# Assignment 5: Extended Long Short-Term Memory (xLSTM)

*Author:* Philipp Seidl

*Copyright statement:* This  material,  no  matter  whether  in  printed  or  electronic  form,  may  be  used  for  personal  and non-commercial educational use only.  Any reproduction of this manuscript, no matter whether as a whole or in parts, no matter whether in printed or in electronic form, requires explicit prior acceptance of the authors.

In this assignment, we will explore the xLSTM architecture, a novel extension of the classic LSTM model. The paper can be found here: https://arxiv.org/abs/2405.04517

## Background
Recurrent Neural Networks (RNNs), particularly LSTMs, have proven highly effective in various sequence modeling tasks. However, the emergence of Transformers, with their parallel processing capabilities, has shifted the focus away from LSTMs, especially in large-scale language modeling.
The xLSTM architecture aims to bridge this gap by enhancing LSTMs with mechanisms inspired by modern LLMs (e.g. block-strucutre, residual connections, ...).  Further it introduces:
- Exponential gating with normalization and stabilization techniques, which improves gradient flow and memory capacity.
- Modifications to the LSTM memory structure, resulting in two variants:
    - sLSTM: Employs a scalar memory with a scalar update rule and a new memory mixing technique through recurrent connections.
    - mLSTM: Features a matrix memory, employs a covariance update rule, and is fully parallelizable, making it suitable for scaling.
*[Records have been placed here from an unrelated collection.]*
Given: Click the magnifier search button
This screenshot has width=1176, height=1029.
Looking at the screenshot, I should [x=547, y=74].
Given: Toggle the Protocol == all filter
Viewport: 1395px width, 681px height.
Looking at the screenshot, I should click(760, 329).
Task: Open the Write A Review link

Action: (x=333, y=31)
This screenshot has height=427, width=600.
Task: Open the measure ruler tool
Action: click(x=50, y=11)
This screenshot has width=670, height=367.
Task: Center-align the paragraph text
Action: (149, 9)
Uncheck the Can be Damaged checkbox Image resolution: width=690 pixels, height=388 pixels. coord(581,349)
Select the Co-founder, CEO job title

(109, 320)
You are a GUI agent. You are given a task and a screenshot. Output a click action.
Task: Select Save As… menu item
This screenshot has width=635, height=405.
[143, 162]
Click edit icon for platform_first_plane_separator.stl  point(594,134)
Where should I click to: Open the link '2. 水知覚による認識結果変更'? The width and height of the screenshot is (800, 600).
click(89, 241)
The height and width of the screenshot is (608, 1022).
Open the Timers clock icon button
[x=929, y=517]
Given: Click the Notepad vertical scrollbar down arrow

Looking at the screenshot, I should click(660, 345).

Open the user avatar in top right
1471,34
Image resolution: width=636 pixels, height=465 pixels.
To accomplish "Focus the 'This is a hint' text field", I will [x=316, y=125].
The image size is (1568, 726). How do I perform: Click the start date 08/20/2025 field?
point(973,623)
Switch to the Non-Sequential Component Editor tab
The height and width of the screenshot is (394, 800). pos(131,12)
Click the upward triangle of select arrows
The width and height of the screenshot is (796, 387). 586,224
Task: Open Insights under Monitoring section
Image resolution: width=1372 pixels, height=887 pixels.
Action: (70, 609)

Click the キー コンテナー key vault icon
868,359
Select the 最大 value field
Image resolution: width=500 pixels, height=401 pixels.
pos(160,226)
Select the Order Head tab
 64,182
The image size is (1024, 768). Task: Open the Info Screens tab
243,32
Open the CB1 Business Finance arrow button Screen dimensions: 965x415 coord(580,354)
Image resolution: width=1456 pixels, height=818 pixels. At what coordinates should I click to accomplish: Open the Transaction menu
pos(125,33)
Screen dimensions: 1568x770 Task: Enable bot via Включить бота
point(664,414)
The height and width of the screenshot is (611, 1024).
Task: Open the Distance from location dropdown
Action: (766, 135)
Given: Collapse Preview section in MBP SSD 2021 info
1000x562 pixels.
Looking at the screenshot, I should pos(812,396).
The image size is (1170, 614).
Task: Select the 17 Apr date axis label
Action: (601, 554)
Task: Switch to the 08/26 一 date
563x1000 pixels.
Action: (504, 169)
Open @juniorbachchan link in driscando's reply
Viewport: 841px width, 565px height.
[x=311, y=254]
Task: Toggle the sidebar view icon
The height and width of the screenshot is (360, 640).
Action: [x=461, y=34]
By integrating these extensions into residual block backbones, xLSTM blocks are formed, which can then be residually stacked to create complete xLSTM architectures.

## Exercise 1: Environment Setup

When working with new architectures or specialized frameworks, it's essential to correctly set up the environment to ensure reproducability. This exercise focuses on setting up the environment for working with the `xlstm` repository.

1. Visit and clone the official repository: [https://github.com/NX-AI/xlstm](https://github.com/NX-AI/xlstm).  
2. Set up the environment  
3. Document your setup:  
   - OS, Python version, Environment setup, CUDA version (if applicable), and GPU details.  
   - Note any challenges you faced and how you resolved them. 
4. Submit your setup as a bash script using the IPython `%%bash` magic. Ensure it is reproducible.

Getting mLSTM working only is fine (if you encounter issues with sLSTM cuda kernels)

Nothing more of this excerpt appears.